I don’t think the private schools here can be charging a huge amount of
money because, as I’ve said exhaustively in other blogs, there isn’t that much
money about. I’m saddened to say that I
can see evidence that they perform better than the state offering.
The state
schools don’t charge a fee. However,
they aren’t entirely free. Children have
to have a uniform; pupils/parents have to provide exercise books, pens etc;
we’ve recently discovered that some schools arrange extra lessons, ostensibly
because they can’t get through the syllabus otherwise; and at Christmas we
found children paying for the paper on which to write their end of term
exams. None of these items is
particularly expensive in itself – the uniform costs about £15 (you buy the
material and get a local seamstress/tailor to make it up), extra classes are
less than £5 and exercise books cost as little as 20p. But this is a country where a quarter of the
population lives on less than $1 a day (that was less than 70p last time I
looked), and at the margins these small costs remain an obstacle to education
for many children. This is a genuine
dilemma for the Government. Education –
75% of whose costs are the salaries of teachers (and teachers here aren’t well
paid) is the biggest item of Government expenditure, money is in short supply,
and there is strong international pressure (from the World Bank, the IMF etc)
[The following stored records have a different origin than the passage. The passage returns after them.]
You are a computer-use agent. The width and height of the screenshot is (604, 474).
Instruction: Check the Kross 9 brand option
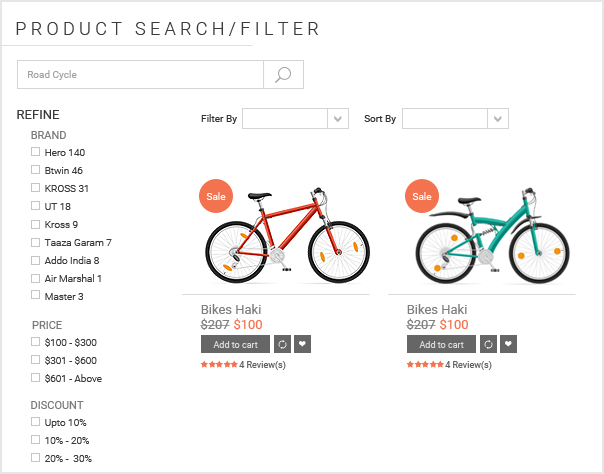tap(36, 224)
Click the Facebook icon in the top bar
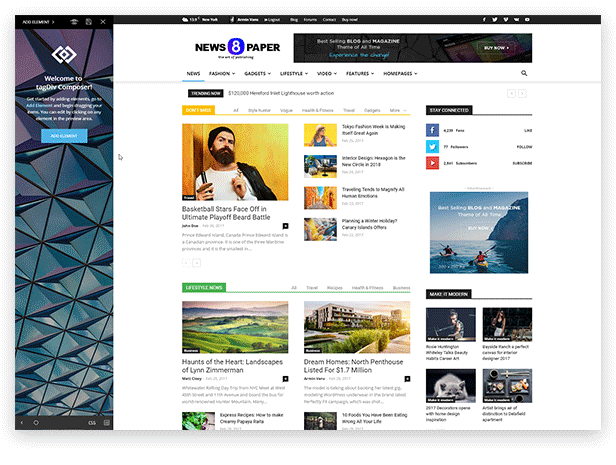The height and width of the screenshot is (465, 616). (485, 19)
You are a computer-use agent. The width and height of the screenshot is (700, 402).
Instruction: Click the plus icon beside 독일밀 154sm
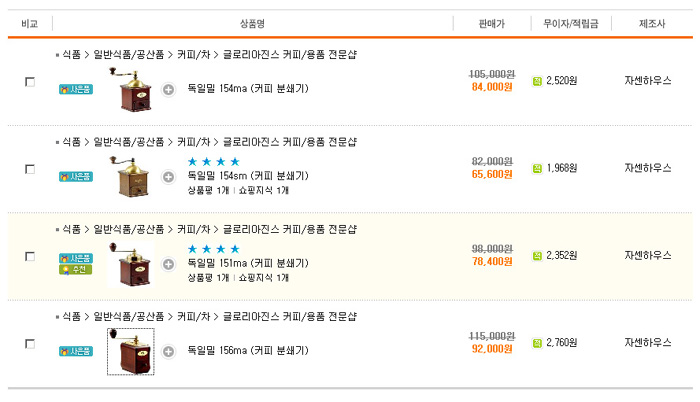click(x=168, y=177)
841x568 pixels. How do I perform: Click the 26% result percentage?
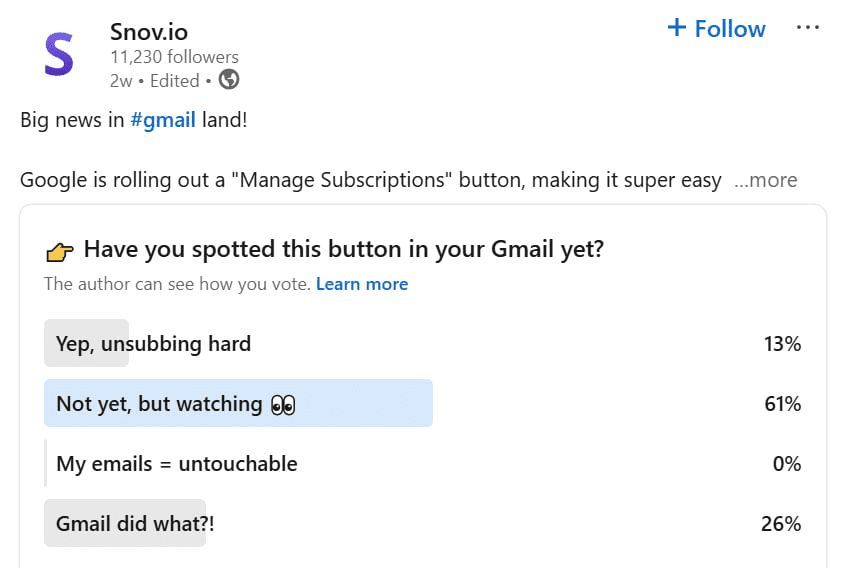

on developing countries to reduce their public expenditure.
If what I
have typed so far leaves you thinking that education in Ghana is essentially similar
to education in the UK, I think that the next installment will suggest that really
it isn’t - and I’ll try to show you how and why.
PS - here are a couple of additions to my last blog.
I meant to mention that all Ghanaians have the same hair - black and wiry, and not prone to growing more than about 15 - 20 cms in length. Chlidren at school, of both sexes, nearly all adult males and quite a lot of adult females, have their hair very close-cropped. Just a very few unkempt males allow their hair to grow "bushy"; it's a visible sign of not taking sufficient care of yourself and is frowned upon. I've never seen a woman with untidy hair; women spend money on braids, and many wear wigs.
Referring to "matrilineal inheritance", I meant to make the obvious point that this solves all problems of inheritance claims from illegitimate offspring of the father, whilst totally failing to deal with illegitimate offspring of the mother. As far as I can see in Ghana, there is little if any social pressure on men to be faithful to their wives; but there is extremely strong social pressure on women not to be unfaithful.